Task prompt :: Set down only these lines, exactly: the line containing "Task: Choose the Host-only network mode" and all lines through the end of the data below. Omit pictures.

Input ::
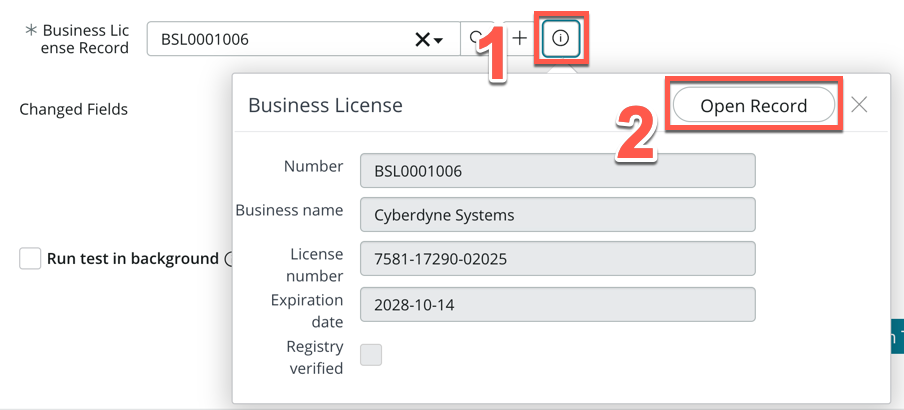Click the Number field showing BSL0001006 in popup
Image resolution: width=904 pixels, height=410 pixels.
(x=557, y=171)
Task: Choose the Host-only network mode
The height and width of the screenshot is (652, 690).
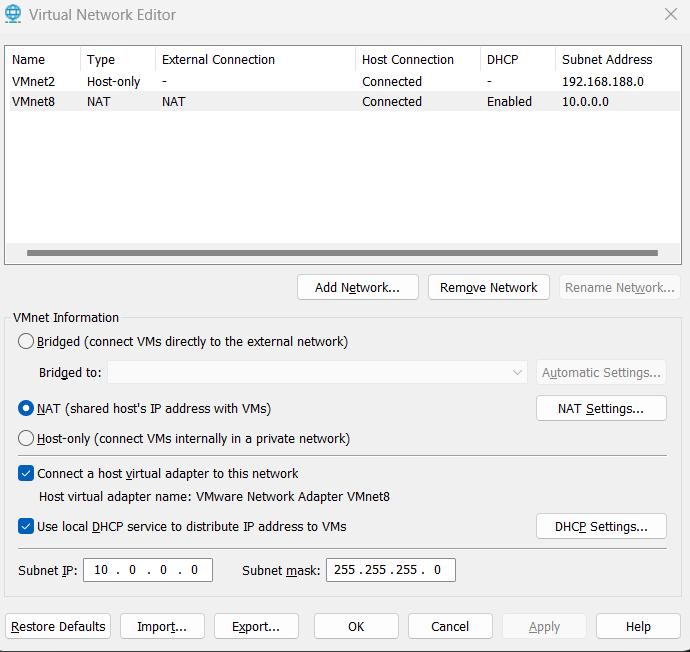Action: [27, 438]
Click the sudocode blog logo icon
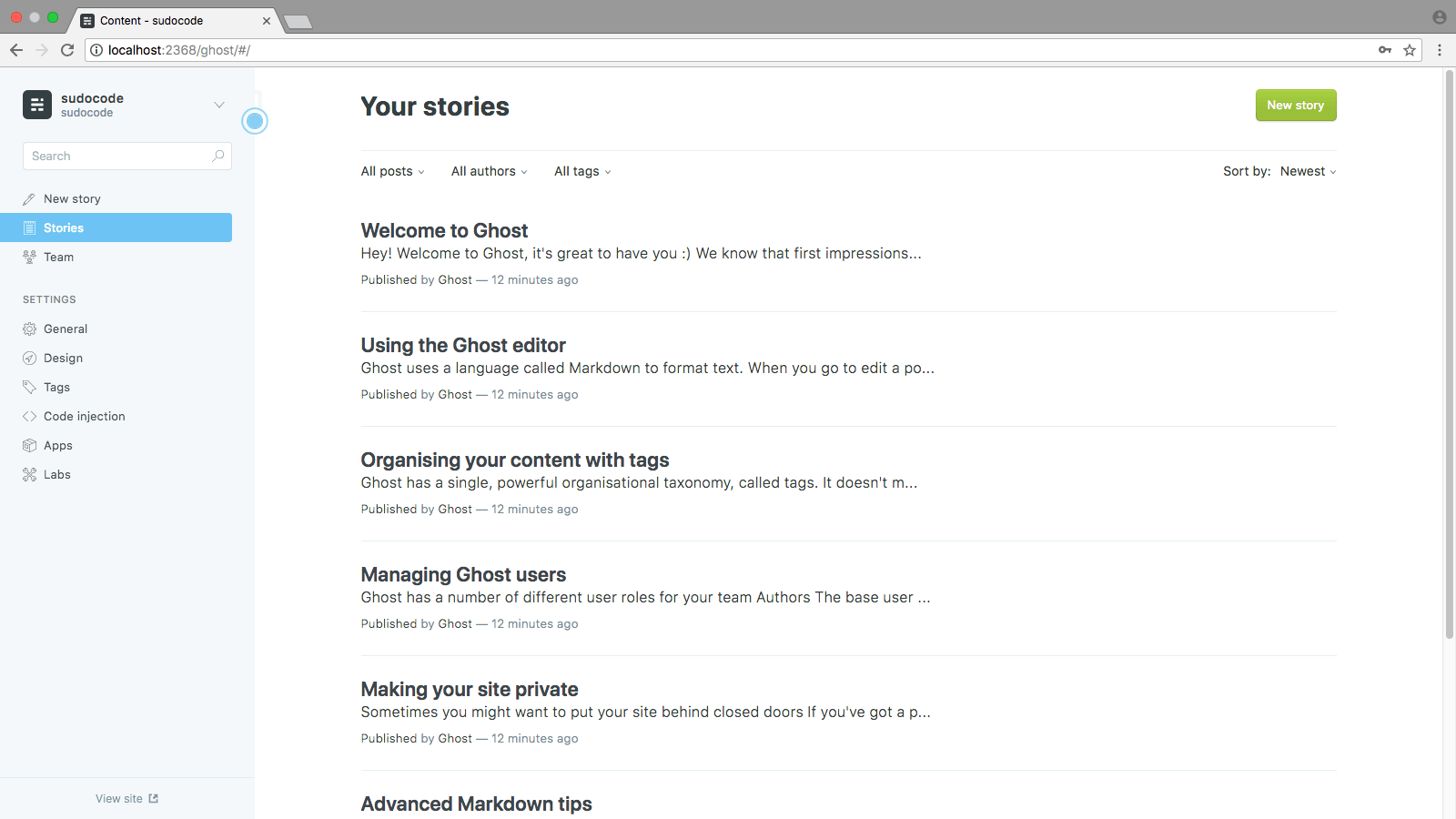1456x819 pixels. point(37,105)
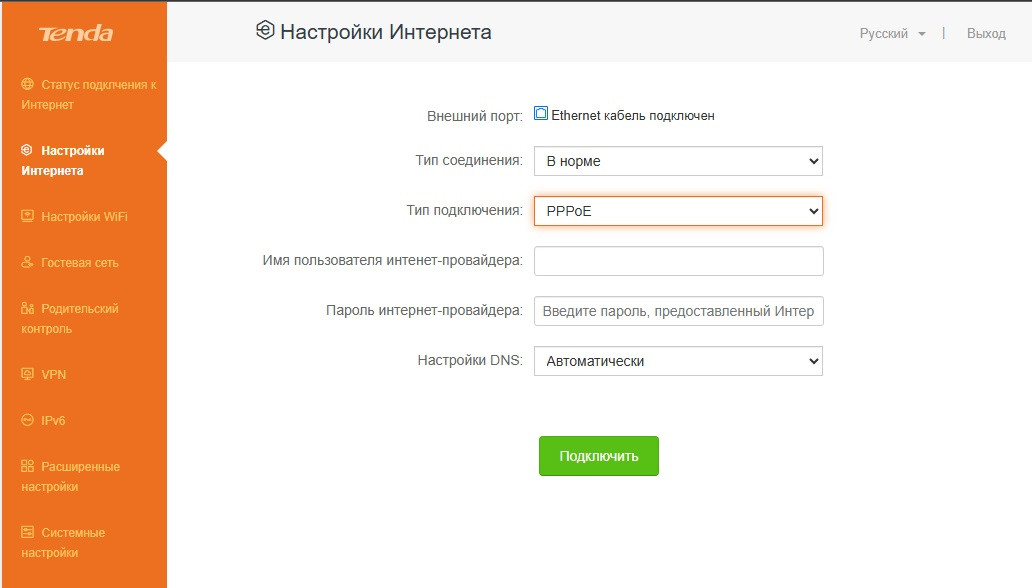Expand the PPPoE connection type dropdown
The height and width of the screenshot is (588, 1032).
point(678,211)
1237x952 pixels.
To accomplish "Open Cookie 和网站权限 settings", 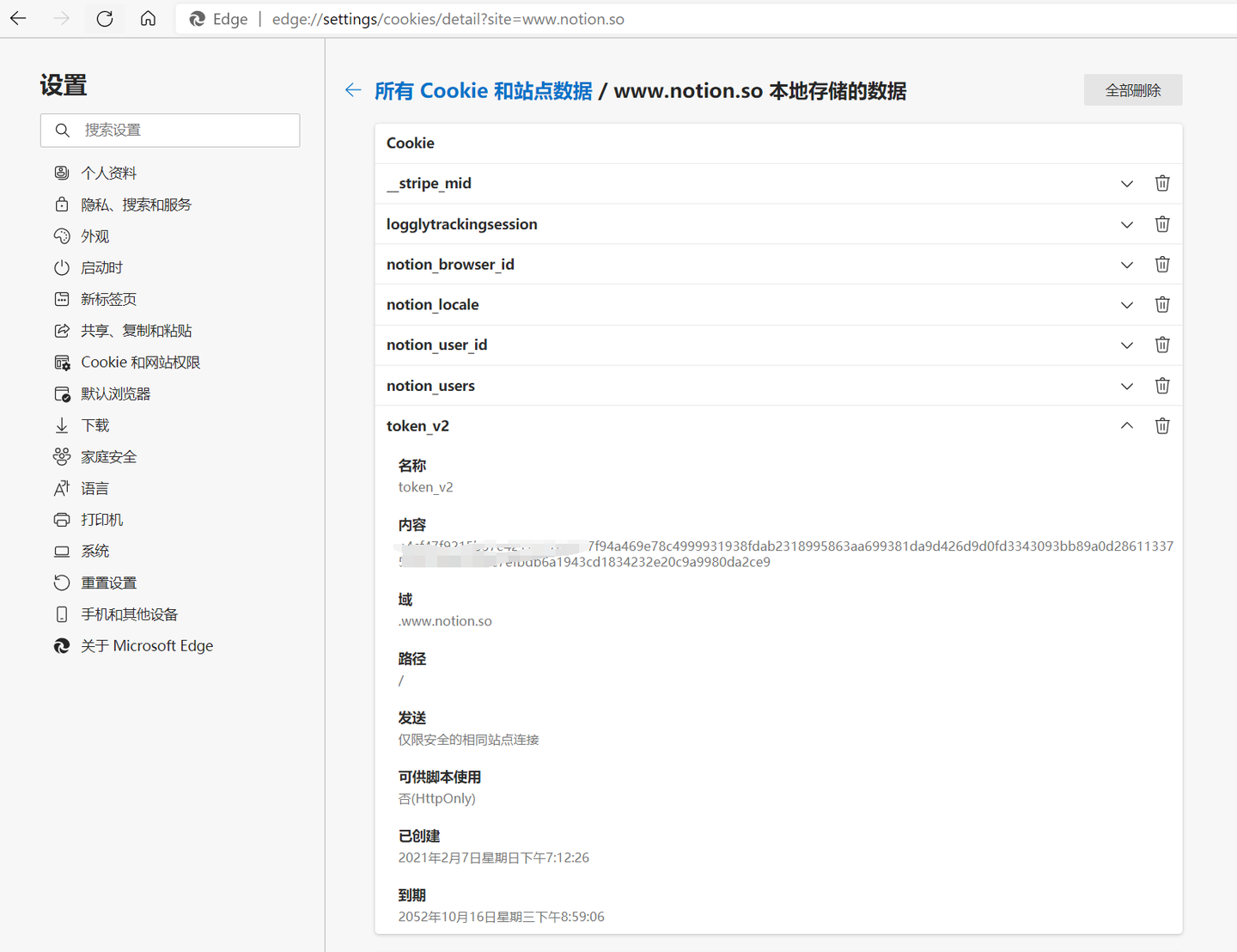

Task solution ::
Task: Choose the Host-only network mode
The height and width of the screenshot is (652, 690).
Action: [27, 438]
Click the sudocode blog logo icon
1456x819 pixels. point(37,105)
Expand the PPPoE connection type dropdown
The height and width of the screenshot is (588, 1032).
point(678,211)
1237x952 pixels.
To accomplish "Open Cookie 和网站权限 settings", 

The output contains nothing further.